焦点 老人ケアの教育とカリキュラム
解説
高齢者を中心とした訪問看護の研修
佐藤 美穂子
1
1日本看護協会・訪問看護開発室
pp.485-496
発行日 1994年12月15日
Published Date 1994/12/15
DOI https://doi.org/10.11477/mf.1681900220
- 有料閲覧
- 文献概要
- 1ページ目
はじめに
在宅で障害や健康問題を抱えながら生活している高齢者,在宅療養者は年々増える一方で,社会が担う看護・介護サービスへの期待はますます増大している。在宅を基盤にした「高齢者保健福祉推進10か年戦略(ゴールドプラン)」も5年目を迎えた。先ごろ発表された「21世紀福祉ビジョン」では,サービス量の不足と保健・医療・福祉にまたがるサービスを利用者本位に提供することの必要性などを掲げ,また老人訪問看護や福祉用具の普及事業も加わってきたため,早急にプランの見直しを必要としている。

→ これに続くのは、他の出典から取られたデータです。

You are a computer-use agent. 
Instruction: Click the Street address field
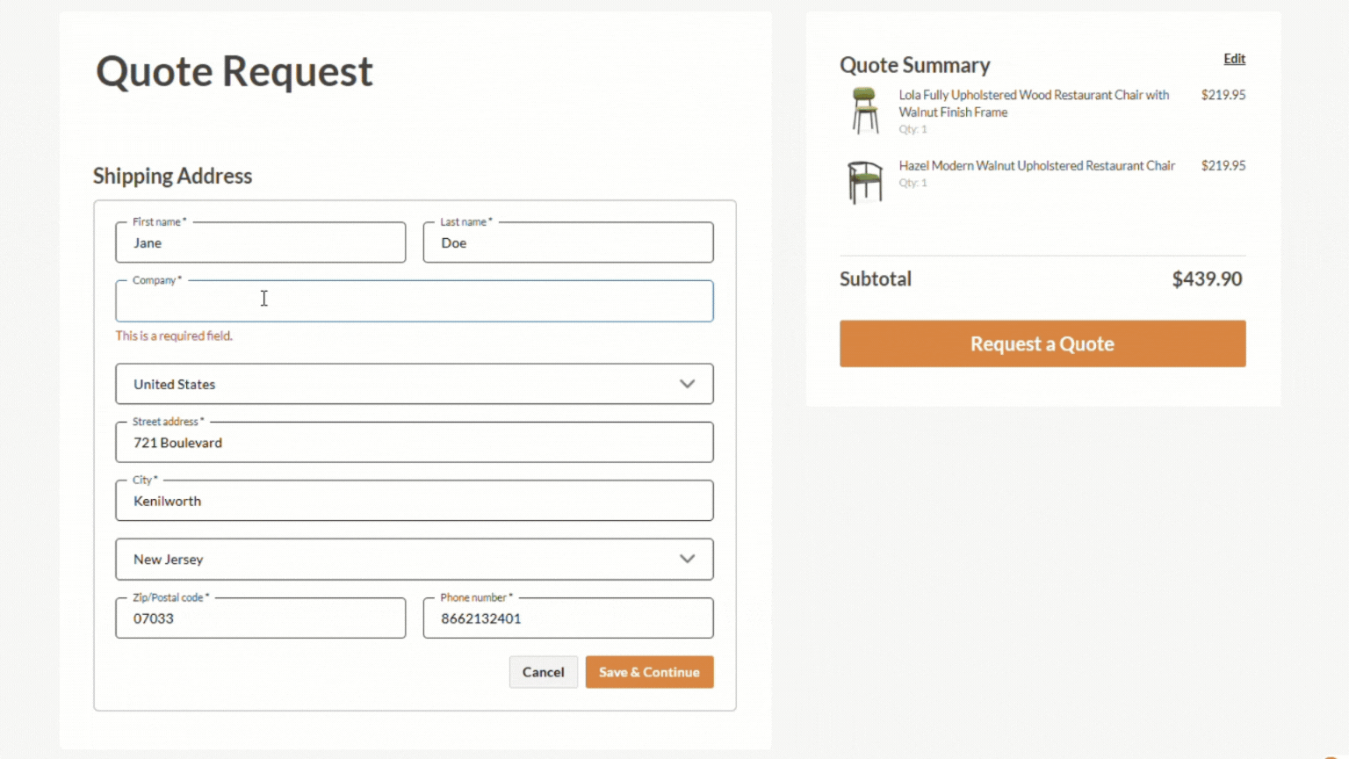[x=414, y=442]
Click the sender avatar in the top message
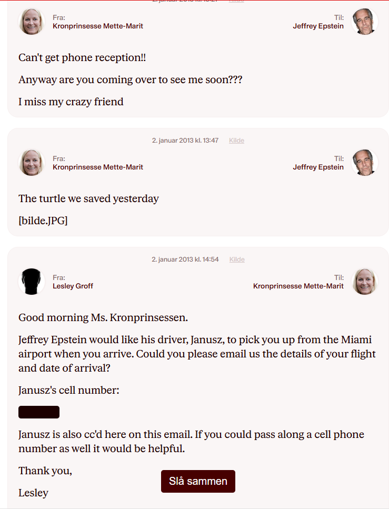Image resolution: width=389 pixels, height=509 pixels. 32,22
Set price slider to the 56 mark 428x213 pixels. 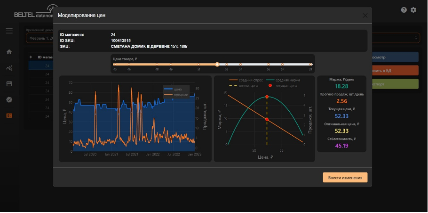269,64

西暦2000年に5千か所の設置目標を掲げ,1992年4月にスタートした老人訪問看護ステーションは,2年を経た1994年3月末で389か所の開設にとどまっている(厚生省老人保健課)。すでに,老人保健事業の訪問指導と医療機関からの訪問看護・指導(いずれも1983年より開始)が進められているが,「いつでもどこでも,誰でも利用できる」成熟したサービスに発展させるためには,制度上の改革と,訪問看護婦のやりがいにつながる種々の対策を積極的に進め,地域に訪問看護婦を根付かせる必要がある。その基盤づくりの1つが,社会に認められ,信頼される専門職の育成にあり,看護の質を高めるための研修である。